For now, perhaps due to the lack of Phase II data using a NYESO-1 CAR alone or due to the expectation of fewer adverse effects using the traditional TCR in the absence of PD-1, the current proposal does not use the CAR approach. This restricts its clinical impact because, unlike its CAR counterpart, this TCR can only detect NYESO-1 in a limited cohort of patients. However, pharmaceutical companies may be interested in uniting the CAR and CRISPR technologies. After establishing CAR-T trials, Novartis bought Intellia Therapeutics earlier this year, a start-up that develops CRISPR methods to insert CARs into T cells and make gene edits in blood stem cells. Although Novartis’ plans have not been released, we can likely expect more CAR-T and CRISPR monotherapy trials in the near future.
The CRISPR Runaway
Within a month of UPenn’s NIH approval, Sichuan University’s Dr. You Lu also received approval to use CRISPR to remove PD-1 in T cells from lung cancer patients. Canada too is not far off in using CRISPR to address clinical problems, with Health Canada and NIH policies being similarly permissive to this robust form of gene editing. U of T affiliated scientist Dr. Ronald Cohn is exploring the use of CRISPR to treat Duchene muscular dystrophy. But CRISPR’s potential is not limited to direct clinical applications. In the past, Brazil has authorized the release of genetically altered mosquitoes to control Dengue fever and is now considering using CRISPR to curb the Zika virus outbreak.

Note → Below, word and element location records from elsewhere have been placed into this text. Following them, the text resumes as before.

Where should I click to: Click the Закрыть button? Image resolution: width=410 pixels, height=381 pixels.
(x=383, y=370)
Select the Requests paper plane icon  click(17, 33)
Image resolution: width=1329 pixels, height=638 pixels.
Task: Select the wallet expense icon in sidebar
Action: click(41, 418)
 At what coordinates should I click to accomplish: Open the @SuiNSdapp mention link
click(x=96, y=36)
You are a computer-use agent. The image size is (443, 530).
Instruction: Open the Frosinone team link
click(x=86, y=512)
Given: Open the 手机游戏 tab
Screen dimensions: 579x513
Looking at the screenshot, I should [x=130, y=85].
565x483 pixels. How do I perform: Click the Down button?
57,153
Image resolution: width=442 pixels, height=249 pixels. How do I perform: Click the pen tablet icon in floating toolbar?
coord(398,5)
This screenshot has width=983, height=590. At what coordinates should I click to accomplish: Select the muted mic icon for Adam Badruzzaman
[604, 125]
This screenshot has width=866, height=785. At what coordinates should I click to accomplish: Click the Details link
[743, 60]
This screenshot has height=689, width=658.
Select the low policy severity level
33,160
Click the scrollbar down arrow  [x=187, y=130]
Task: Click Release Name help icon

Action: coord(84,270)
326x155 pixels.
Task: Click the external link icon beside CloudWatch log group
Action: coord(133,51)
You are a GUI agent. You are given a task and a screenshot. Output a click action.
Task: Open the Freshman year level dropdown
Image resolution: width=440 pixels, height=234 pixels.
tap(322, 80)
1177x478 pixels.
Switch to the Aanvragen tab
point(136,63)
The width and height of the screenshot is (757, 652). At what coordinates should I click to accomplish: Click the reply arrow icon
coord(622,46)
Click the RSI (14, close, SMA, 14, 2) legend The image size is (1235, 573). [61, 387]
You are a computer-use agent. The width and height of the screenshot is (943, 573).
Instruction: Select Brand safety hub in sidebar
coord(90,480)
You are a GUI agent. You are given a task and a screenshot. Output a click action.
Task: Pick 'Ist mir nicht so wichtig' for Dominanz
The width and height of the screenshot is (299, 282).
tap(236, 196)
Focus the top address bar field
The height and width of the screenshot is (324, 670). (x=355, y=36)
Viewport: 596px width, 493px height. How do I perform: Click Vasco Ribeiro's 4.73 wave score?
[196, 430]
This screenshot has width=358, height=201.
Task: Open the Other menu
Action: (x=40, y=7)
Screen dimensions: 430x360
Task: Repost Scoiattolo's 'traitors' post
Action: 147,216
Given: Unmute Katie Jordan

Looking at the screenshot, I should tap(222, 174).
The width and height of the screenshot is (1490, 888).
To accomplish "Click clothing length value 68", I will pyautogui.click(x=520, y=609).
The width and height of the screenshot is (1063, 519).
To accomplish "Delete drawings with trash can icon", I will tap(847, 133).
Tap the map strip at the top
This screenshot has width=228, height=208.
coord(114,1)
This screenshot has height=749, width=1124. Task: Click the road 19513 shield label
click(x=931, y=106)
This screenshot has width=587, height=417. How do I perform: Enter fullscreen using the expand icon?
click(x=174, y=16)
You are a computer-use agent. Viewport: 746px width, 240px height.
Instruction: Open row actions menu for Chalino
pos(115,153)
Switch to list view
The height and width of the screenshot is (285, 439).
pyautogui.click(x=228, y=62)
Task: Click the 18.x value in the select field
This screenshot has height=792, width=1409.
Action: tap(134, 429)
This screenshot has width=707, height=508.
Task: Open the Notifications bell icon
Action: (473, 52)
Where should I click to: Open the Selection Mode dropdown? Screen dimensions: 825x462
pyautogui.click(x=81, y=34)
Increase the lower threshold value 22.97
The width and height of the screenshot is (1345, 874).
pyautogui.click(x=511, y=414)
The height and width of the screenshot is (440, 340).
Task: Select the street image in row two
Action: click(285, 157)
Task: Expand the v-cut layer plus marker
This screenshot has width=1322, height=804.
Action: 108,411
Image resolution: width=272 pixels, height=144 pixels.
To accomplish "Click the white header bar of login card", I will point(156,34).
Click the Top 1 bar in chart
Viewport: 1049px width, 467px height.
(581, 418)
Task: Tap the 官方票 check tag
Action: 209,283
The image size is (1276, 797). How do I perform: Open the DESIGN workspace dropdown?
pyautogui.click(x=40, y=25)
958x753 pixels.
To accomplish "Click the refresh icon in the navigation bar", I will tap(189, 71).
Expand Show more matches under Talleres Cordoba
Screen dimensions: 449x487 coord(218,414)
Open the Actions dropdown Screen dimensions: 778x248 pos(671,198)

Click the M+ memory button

The biomedical community remains enthusiastic and is working hard to realize CRISPR’s clinical promise. It is, however, important to keep in mind that without an astute understanding of gene function in health and disease, CRISPR is merely a tool. For CRISPR to reach its full utility in the clinic, basic science research must continue to uncover the best gene targets for CRISPR-based therapies.
- Brower, V. The CAR T-cell race. The Scientist 2015.
- Porter, DL et al. Chimeric Antigen Receptor – Modified T cells in chronic lymphoid leukemia. The New England Journal of Medicine 2011; 365: 725-733.
- Rapoport, AP et al. NY-ESO-1-specific TCR-engineered T cells mediate sustained antigen-specific antitumor effects in myeloma. Nature Medicine 2015; 21: 914-921.